1. Elementary Number Theory
The basic idea is factoring: from $5y^2 = (z+x)(z-x)$. Since $d = \gcd(z-x,z+x) = \gcd(2z,z+x) \mid 2$ we have $d = 1$ or $d = 2$; moreover we clearly have $z-x > 0$.
This gives $z+x = da^2$, $z-x = 5db^2$ or $z+x = 5da^2$, $z-x = db^2$. Solving for $x$ and $z$ yields
$$ x = \pm \frac d2 (a^2 - 5b^2), \quad y = dab. $$
2. Parametrization
Set $X = \frac xz$ and $Y = \frac yz$; then $X^2 + 5Y^2 = 1$. Take the line $Y = t(X+1)$ through the obvious point $(-1,0)$; the second point of intersection is given by
$$ X = \frac{1-5t^2}{1+5t^2}, \quad Y = \frac{2t}{1+5t^2}. $$
Dehomogenizing using $t = \frac ba$ and $X = \frac xz$ etc. gives
the projective parametrization
$$ (x:y:z) = (a^2-5b^2:2ab:a^2+5b^2). $$
If $ab$ is odd, all coordinates are even, and we find
$$ x = \frac12(a^2 - 5b^2), \quad y = ab; $$
if $a$ or $b$ is even we get
$$ x = a^2 - 5b^2, \quad y = 2ab $$
as above.
3. Algebraic Number Theory
Consider the factorization
$$ (x + y\sqrt{-5}\,)(x - y\sqrt{-5}\,) = z^2 $$
in the ring of integers of the number field $K = {\mathbb Q}(\sqrt{-5}\,)$.
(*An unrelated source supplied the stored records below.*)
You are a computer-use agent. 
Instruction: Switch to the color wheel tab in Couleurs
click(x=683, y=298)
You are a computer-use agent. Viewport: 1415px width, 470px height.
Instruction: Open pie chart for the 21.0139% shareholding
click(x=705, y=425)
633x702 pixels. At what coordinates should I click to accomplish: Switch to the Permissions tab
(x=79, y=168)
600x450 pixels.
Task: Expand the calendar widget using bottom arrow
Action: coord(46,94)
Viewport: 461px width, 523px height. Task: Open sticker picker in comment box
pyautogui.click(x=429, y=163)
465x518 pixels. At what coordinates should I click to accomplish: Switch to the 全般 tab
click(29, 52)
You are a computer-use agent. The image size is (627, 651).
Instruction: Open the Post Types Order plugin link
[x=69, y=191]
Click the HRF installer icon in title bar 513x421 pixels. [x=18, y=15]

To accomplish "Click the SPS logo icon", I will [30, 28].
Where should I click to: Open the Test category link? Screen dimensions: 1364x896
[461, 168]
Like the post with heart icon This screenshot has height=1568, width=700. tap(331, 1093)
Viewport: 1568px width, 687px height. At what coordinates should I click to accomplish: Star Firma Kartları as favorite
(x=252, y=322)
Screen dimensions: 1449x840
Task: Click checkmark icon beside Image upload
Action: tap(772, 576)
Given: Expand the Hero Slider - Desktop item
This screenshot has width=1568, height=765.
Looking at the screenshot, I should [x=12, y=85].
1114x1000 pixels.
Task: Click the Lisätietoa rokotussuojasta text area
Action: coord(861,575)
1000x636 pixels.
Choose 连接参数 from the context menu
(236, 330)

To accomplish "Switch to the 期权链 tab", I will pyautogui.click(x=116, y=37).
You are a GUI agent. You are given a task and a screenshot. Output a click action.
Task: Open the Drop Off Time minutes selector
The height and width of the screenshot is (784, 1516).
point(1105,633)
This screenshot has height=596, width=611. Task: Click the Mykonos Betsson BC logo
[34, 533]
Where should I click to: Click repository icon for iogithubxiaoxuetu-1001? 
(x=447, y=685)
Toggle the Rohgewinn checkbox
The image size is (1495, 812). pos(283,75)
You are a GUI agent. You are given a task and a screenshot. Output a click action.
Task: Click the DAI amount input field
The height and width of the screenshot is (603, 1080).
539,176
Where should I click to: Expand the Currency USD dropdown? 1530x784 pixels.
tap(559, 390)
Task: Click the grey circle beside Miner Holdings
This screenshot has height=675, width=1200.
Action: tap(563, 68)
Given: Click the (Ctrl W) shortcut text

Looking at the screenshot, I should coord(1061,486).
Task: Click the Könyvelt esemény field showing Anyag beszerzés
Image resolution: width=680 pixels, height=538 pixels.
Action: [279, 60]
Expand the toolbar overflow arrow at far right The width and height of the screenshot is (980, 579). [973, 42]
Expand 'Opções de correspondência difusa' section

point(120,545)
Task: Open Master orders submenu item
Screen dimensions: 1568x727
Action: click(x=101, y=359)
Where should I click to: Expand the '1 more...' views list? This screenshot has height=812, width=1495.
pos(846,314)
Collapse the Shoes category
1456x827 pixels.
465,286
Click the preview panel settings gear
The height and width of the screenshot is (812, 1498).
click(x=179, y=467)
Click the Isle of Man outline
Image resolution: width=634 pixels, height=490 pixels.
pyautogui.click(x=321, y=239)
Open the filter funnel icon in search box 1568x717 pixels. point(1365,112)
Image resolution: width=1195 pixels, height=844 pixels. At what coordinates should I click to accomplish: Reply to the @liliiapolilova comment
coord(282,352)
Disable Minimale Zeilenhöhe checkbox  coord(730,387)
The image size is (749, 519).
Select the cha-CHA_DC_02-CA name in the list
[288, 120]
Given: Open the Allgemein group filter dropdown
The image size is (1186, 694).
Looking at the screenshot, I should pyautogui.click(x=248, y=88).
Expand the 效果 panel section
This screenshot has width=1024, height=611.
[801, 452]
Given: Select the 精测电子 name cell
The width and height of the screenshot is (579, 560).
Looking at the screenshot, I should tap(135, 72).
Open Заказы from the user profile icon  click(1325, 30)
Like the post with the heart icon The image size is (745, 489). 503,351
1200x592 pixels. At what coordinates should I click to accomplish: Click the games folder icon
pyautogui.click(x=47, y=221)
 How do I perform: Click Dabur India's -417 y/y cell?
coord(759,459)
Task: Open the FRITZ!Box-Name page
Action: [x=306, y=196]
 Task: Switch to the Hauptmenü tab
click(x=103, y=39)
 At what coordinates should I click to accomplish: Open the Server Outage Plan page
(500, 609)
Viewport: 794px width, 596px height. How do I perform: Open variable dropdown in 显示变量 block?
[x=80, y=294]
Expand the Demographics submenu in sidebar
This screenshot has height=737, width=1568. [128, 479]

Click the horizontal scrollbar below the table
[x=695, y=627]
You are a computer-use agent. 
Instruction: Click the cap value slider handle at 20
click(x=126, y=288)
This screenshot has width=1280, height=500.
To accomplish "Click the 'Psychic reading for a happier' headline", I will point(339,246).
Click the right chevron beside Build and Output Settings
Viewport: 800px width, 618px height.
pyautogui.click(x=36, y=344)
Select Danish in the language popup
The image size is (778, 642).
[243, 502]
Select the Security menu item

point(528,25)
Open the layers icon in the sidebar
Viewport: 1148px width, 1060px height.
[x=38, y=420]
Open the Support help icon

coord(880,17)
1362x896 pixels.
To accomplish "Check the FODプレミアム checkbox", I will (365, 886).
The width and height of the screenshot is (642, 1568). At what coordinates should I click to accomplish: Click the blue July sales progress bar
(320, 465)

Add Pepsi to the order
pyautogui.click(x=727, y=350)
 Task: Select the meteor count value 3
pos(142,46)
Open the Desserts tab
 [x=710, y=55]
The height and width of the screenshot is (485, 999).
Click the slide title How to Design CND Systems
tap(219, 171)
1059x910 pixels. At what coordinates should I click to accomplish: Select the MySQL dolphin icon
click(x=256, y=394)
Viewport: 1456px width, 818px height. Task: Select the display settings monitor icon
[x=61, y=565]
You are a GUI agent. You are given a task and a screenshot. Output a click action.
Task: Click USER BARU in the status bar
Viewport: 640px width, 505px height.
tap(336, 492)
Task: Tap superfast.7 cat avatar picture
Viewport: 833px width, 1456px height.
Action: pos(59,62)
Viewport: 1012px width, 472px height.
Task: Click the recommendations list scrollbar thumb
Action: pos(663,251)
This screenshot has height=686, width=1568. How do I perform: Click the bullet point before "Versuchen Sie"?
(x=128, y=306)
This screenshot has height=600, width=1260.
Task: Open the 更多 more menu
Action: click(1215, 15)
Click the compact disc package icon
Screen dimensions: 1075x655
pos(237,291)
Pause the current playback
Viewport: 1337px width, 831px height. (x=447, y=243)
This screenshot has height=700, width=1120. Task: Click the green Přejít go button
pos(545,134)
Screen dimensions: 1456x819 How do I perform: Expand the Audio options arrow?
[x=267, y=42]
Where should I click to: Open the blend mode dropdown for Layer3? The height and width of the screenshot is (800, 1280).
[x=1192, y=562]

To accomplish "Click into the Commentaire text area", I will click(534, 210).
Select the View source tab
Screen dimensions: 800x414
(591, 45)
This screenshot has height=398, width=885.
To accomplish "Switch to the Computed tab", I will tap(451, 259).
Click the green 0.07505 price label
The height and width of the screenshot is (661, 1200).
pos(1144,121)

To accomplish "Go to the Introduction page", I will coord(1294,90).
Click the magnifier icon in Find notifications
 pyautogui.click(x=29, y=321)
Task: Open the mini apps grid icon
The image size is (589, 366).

The class number of $K$ is $2$, and the ideal class is generated by
the prime ideal ${\mathfrak p} = (2,1+\sqrt{-5}\,)$.
The ideal $(x + y\sqrt{-5}, x - y\sqrt{-5}\,)$ is either $(1)$ or
${\mathfrak p}$; thus
$$ (x + y\sqrt{-5}\,) = {\mathfrak a}^2, \quad (x - y\sqrt{-5}\,) =
{\mathfrak b}^2 $$
in the first and
$$ (x + y\sqrt{-5}\,) = {\mathfrak p}{\mathfrak a}^2, \quad
(x - y\sqrt{-5}\,) = {\mathfrak p}{\mathfrak b}^2 $$
in the second case.
The second case is impossible since the left hand side as well as
${\mathfrak a}^2$ are principal, but ${\mathfrak p}$ is not. We
could have seen this immediately since $x$ and $y$ cannot both be odd.
In the first case, assume first that ${\mathfrak a} = (a + b\sqrt{-5}\,)$
is principal. Since the only units in ${\mathcal O}_K$ are $\pm 1$,
this gives $x + y \sqrt{-5} = \pm(a+b\sqrt{-5}\,)^2$ and hence
$$ x = \pm (a^2 - 5b^2), \quad y = \pm 2ab. $$
If ${\mathfrak a}$ is not principal, then
${\mathfrak p}{\mathfrak a} = (a+b\sqrt{-5}\,)$ is,
and from $({\mathfrak p}{\mathfrak a})^2 = 2(x+y\sqrt{-5}\,)$ we
similarly get
$$ x = \pm \frac12(a^2 - 5b^2), \quad y = \pm ab. $$
4. S-Integers
The ring $R = {\mathbb Z}[\sqrt{-5}\,]$ is not a UFD, but $S = R[\frac12]$ is;
in fact, $S$ is even norm-Euclidean for the usual norm in $S$
(the norm is the same as in $R$ except that powers of $2$ are dropped).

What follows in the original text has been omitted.